● ИСХОДНЫЙ ОТРЫВОК:
Постояв еще немного, мы двинулись к Венере.

Как всякий, я навидался ее изображений. Теперь я стоял перед подлинником. Я знал, что должен волноваться. Кто только не стоял на этом месте, перед этим совершенным мрамором! Великие, известные, в сущности все просвещенные люди, что жили в Париже, и те, кто приезжал в Париж, все русские интеллигенты, все художники Европы, ее поэты, ученые, ее правители, — все считали необходимым являться сюда, к этой женщине. И вот теперь и я сподобился. И я смогу сказать, что видел Венеру Милосскую. Это было как вершина для альпиниста, отметка для получения разряда. Передо мною было воплощение женственности, общепризнанная мера красоты, гармонии, проверенная столетиями. Вспомнил очерк Глеба Успенского «Выпрямила». В самом деле, если бы можно было сосчитать, скольким людям помогла эта красота устоять, скольким вернула покой, силу, чувство любви к жизни, восхищения человеком?.. С Венерой, следовательно, разобрался, вникнул. А вот Джоконда…

Не хочу рассказывать о первом чувстве разочарования перед Джокондой, не это важно. О картине я писать не собираюсь, и о своих мыслях тоже. Что-то было вначале, а потом пропало. Никаких мыслей не стало, а был уход, я не заметил, как стал уходить в картину, погружаться в нее. И она уходила в меня. Так бывает, когда долго стоишь перед морем. Или лежишь, глядя в небо. За четверть века то чувство давно стерлось, осталось от него воспоминание того, как стоял я без мыслей, забыв о времени. Через несколько лет, снова будучи в Лувре, я к Джоконде не подошел и больше не подойду. Очнулся я, увидев, что Паустовский плачет, и показалось это естественным. Мы вышли из Лувра, ни на что более не взглянув. Устали. Сели на скамейку и долго сидели молча.

● ИСХОДНЫЕ ДАННЫЕ:

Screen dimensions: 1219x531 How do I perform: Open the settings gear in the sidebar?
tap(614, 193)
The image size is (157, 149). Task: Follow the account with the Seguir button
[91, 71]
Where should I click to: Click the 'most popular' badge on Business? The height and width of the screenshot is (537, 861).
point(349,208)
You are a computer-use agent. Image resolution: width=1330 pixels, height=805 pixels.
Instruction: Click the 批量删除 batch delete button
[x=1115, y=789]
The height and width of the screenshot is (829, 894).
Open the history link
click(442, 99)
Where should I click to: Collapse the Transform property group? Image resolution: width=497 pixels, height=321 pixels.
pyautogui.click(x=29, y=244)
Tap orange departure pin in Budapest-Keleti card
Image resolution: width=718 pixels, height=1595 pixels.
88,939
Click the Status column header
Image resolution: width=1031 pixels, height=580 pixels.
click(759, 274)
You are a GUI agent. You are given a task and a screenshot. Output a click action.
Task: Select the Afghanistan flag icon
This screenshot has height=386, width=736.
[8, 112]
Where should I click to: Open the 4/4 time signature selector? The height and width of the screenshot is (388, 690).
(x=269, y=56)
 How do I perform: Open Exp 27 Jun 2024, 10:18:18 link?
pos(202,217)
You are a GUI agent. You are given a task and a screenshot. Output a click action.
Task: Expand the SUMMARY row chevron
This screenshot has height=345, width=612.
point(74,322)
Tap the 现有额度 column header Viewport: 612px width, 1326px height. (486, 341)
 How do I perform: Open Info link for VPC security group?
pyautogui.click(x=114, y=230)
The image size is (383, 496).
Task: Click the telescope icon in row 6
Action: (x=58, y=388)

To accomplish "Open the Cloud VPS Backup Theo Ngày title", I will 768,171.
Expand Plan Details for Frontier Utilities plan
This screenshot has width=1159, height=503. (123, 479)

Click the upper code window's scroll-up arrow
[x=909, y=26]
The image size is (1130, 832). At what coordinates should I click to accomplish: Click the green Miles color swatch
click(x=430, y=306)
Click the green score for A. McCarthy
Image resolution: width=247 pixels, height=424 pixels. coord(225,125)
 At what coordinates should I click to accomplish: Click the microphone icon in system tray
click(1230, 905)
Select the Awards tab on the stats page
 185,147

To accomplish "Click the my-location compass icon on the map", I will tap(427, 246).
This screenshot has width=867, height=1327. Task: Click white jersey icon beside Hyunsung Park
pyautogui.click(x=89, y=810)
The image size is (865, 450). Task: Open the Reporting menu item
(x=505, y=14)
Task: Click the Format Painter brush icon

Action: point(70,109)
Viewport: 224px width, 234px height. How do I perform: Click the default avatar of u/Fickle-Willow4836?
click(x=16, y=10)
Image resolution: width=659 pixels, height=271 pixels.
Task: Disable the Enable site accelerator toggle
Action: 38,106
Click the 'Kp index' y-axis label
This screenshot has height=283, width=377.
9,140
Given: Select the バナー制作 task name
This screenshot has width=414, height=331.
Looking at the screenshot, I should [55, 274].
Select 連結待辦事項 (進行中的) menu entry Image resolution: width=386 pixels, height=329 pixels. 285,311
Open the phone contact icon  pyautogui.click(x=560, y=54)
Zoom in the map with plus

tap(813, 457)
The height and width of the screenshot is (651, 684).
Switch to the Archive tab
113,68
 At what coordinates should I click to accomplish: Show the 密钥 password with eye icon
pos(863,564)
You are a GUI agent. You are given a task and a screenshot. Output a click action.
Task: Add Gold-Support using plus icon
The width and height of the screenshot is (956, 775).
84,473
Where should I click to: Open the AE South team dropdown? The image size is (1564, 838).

● ЧТО СДЕЛАТЬ: Извлеките из отрывка о посещении Лувра фрагмент начиная со слов «Не хочу рассказывать» вплоть до слов «долго сидели молча.» включительно.

● ПОЛНЫЙ ОТВЕТ:
Не хочу рассказывать о первом чувстве разочарования перед Джокондой, не это важно. О картине я писать не собираюсь, и о своих мыслях тоже. Что-то было вначале, а потом пропало. Никаких мыслей не стало, а был уход, я не заметил, как стал уходить в картину, погружаться в нее. И она уходила в меня. Так бывает, когда долго стоишь перед морем. Или лежишь, глядя в небо. За четверть века то чувство давно стерлось, осталось от него воспоминание того, как стоял я без мыслей, забыв о времени. Через несколько лет, снова будучи в Лувре, я к Джоконде не подошел и больше не подойду. Очнулся я, увидев, что Паустовский плачет, и показалось это естественным. Мы вышли из Лувра, ни на что более не взглянув. Устали. Сели на скамейку и долго сидели молча.